-- begin Source --

Sri Rajahmura Lumaya, known in his shortened name Sri Lumay, was the  first Rajah  and the founder of the Indianized Rajahnate of Cebu. According to the epic Aginid, Bayok sa atong Tawarik, a Bisayan epic story, Sri Lumay was a half-Tamil and half Malay minor prince of the Chola dynasty. Sri Lumay was the grandfather of Rajah Humabon. He may be called a semi-legendary figure, since no other written records mentions about Sri Lumay, other than in oral traditions in the Visayan epic story of Anginid.

Legendary accounts

Sri Lumay, or Rajahmura Lumaya, established the Rajahnate of Cebu. He was a prince of the Chola dynasty. Initially, he was commissioned by the Maharajah to establish a base for their army force; instead, he created his own kingdom which he himself ruled with his son, Sri Alho and Sri Ukob; they ruled the south known as Sialo, which included Valladolid, Carcar, up to Santander.

The account of Aginid, Bayok sa atong Tawarik is about Sri Lumay who settled in Sugbo with his son, Sri Alho, ruling the south known as Sialo which included Valladolid, Carcar, up to Santander. Sri Lumay established the city of Singhapala that become the capital of the rajahnate and what is now part of Mabolo in the northern district of Cebu City.

Battle campaigns

Sri Lumay fought the Magalos, or destroyers of peace, Muslim Moro warriors coming from Mindanao, who had been raiding the island of Cebu in search for precious items like gold or ceramics and slaves. Sri Lumay was noted for his strict policies in defending against Moro Muslim raiders and slavers from Mindanao. His use of scorched earth tactics to repel invaders gave rise to the name Kang Sri Lumayang Sugbu (literally "that of Sri Lumay's great fire") to the town, which was later shortened to Sugbu ("scorched earth").

-- end Source --

=== Exercise requirements ===
Write out the Sri Lumay passage word for word, beginning at the words "Sri Rajahmura Lumaya, known" and stopping after the words "Sialo, which included Valladolid, Carcar, up to Santander.".

-- begin Dataset records --

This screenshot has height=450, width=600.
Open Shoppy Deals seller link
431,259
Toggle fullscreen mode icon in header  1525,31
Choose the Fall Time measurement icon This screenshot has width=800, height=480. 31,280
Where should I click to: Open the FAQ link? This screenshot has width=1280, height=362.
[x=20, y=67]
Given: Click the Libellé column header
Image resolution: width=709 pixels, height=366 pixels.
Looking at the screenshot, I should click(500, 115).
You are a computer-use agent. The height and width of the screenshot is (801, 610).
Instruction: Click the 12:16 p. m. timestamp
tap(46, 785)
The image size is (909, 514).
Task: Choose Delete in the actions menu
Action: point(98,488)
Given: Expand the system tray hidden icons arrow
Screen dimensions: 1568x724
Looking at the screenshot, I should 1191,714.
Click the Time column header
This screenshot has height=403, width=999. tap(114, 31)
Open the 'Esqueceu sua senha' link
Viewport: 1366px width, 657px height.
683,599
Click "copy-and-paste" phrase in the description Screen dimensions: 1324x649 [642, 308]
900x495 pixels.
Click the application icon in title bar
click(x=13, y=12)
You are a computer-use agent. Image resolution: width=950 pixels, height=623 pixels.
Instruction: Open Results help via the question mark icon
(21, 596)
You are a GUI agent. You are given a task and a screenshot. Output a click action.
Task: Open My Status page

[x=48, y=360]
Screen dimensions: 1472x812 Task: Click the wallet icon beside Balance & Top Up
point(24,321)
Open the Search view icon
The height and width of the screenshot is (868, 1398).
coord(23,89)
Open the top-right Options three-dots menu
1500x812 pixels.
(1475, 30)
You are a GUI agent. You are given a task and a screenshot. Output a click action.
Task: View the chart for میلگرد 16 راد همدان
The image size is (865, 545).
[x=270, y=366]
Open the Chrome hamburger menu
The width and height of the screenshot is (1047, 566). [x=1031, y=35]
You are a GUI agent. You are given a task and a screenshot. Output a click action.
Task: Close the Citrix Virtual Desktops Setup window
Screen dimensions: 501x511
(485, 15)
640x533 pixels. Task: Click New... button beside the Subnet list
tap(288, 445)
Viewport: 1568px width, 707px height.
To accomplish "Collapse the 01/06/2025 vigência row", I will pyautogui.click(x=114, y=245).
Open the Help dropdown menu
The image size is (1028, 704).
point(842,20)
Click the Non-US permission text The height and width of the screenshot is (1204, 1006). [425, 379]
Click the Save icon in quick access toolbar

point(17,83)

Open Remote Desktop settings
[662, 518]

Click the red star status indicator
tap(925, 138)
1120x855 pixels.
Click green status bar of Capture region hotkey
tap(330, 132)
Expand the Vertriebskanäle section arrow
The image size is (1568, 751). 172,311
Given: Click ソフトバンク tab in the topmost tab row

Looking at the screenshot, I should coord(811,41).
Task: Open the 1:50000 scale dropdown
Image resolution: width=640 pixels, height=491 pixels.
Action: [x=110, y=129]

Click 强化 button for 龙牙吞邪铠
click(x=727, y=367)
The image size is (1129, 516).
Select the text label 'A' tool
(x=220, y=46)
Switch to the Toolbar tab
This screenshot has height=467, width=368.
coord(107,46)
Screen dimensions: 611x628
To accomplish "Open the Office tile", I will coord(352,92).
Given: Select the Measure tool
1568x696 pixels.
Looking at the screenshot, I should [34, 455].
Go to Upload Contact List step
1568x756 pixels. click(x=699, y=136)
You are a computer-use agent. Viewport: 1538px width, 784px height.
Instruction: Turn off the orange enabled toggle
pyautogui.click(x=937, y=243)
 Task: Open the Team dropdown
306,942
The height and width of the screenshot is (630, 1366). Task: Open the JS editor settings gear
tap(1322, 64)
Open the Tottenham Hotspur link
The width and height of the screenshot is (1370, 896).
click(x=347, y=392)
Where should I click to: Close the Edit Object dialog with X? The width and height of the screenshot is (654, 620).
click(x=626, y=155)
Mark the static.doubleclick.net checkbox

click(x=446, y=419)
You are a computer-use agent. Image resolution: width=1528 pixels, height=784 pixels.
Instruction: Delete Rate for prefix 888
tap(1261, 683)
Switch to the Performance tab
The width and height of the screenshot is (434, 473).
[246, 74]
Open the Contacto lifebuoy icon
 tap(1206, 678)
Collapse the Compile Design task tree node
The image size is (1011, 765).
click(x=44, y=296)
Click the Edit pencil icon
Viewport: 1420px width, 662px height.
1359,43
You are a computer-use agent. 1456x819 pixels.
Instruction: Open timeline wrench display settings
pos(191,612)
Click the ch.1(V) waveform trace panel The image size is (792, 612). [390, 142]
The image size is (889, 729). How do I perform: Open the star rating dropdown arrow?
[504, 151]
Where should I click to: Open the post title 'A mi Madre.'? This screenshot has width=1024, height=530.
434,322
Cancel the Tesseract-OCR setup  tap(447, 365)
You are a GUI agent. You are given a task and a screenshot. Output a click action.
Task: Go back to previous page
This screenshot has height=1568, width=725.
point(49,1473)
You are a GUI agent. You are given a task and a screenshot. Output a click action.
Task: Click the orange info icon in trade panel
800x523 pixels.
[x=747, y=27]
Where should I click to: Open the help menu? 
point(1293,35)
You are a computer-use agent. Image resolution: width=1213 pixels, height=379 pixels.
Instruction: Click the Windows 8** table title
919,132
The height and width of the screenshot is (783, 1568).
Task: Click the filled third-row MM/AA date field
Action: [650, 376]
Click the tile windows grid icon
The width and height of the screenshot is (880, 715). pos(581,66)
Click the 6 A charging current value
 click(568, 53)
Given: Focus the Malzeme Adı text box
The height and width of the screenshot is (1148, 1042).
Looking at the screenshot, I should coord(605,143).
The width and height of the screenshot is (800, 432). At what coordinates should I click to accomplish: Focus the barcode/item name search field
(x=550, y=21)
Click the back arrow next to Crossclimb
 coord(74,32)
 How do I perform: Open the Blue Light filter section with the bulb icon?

-- end Dataset records --

=== Result below ===
Sri Rajahmura Lumaya, known in his shortened name Sri Lumay, was the  first Rajah  and the founder of the Indianized Rajahnate of Cebu. According to the epic Aginid, Bayok sa atong Tawarik, a Bisayan epic story, Sri Lumay was a half-Tamil and half Malay minor prince of the Chola dynasty. Sri Lumay was the grandfather of Rajah Humabon. He may be called a semi-legendary figure, since no other written records mentions about Sri Lumay, other than in oral traditions in the Visayan epic story of Anginid.

Legendary accounts

Sri Lumay, or Rajahmura Lumaya, established the Rajahnate of Cebu. He was a prince of the Chola dynasty. Initially, he was commissioned by the Maharajah to establish a base for their army force; instead, he created his own kingdom which he himself ruled with his son, Sri Alho and Sri Ukob; they ruled the south known as Sialo, which included Valladolid, Carcar, up to Santander.